We know that for a five server pool we need a minimum of 3 servers for the pool to be operational - so how could you lose Site 1? Also, you could end up with the situation with all of the user replicas being in one primary site - again, lose that site and you’ll not have service.

Even if you had the primary and a secondary replica in Site 2, and you lost Site 2, users in that replica set could not come back online as there would only be
one replica in the primary site, and the replica set would never achieve quorum. If 2 replicas are lost, this results in quorum loss but users will be logged in with limited functionality mode (I.e. no contact list or presence etc).

You don’t have a DR capability do you, and arguably no real HA either.

Even if you had a four server pool for example - the SQL back-end would provide a vote in quorum, but you could still end up with the scenario where two of the user replicas are located in your failed data centre, and that replica will therefore never achieve quorum.

When designing high availability and disaster recovery for Lync, you need to ensure you utilise the right application layer models for those services available from the platform itself. Trying to stretch the pools, or use VMotion/Virtual Machine Mobility doesn’t really work. You’ll end up with unpredictable results in a DR scenario - and the last thing you want to be doing in a DR scenario is running around wondering why things are not working the way you expected!
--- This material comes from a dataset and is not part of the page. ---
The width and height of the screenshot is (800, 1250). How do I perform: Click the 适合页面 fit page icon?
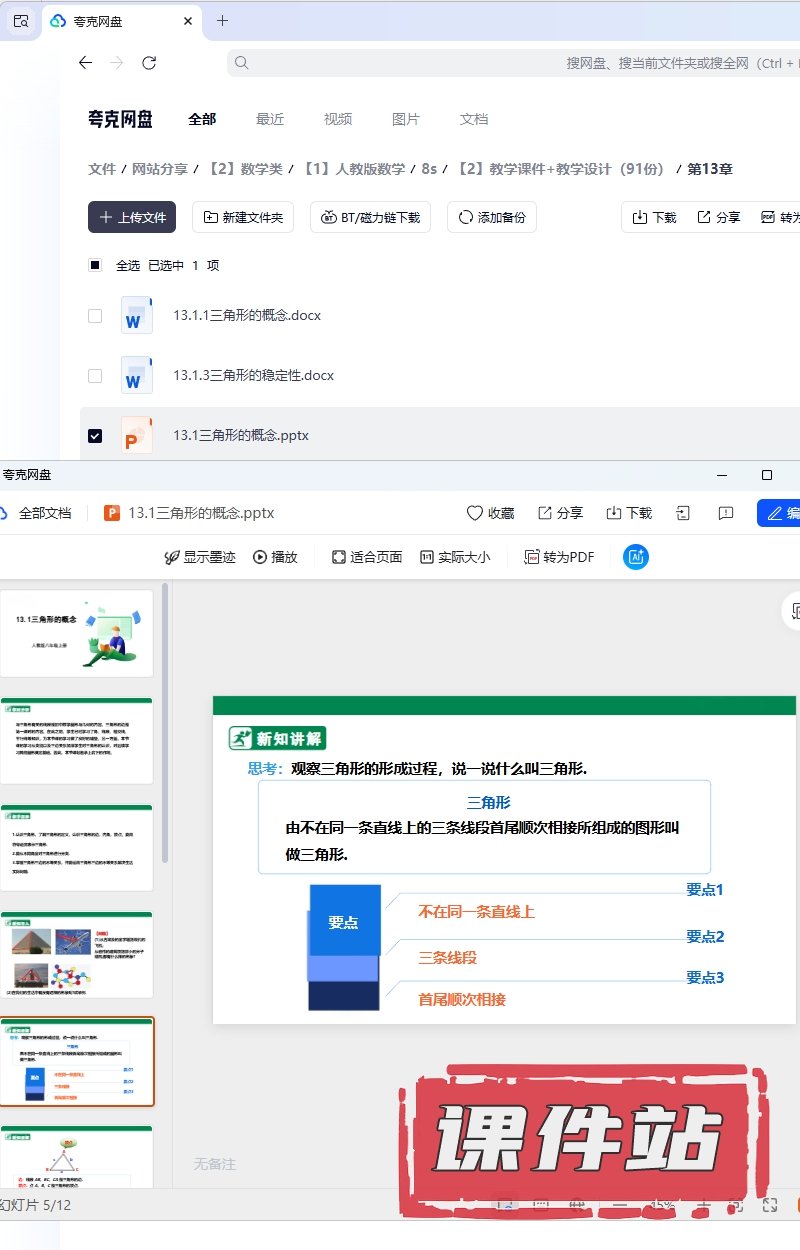[339, 557]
I often also think the Lync Standard Edition deployments are under-rated for providing Lync Services - you can provide proper DR fail-over between data centres without any messing about trying to geo-stretch pools and the like. If you’re concerned about voice high availability, you can auto-route calls to the secondary Standard Edition server anyway. It’s important to consider your real RTO and RPO requirements when designing a highly available/recoverable solution - same for any technology solution.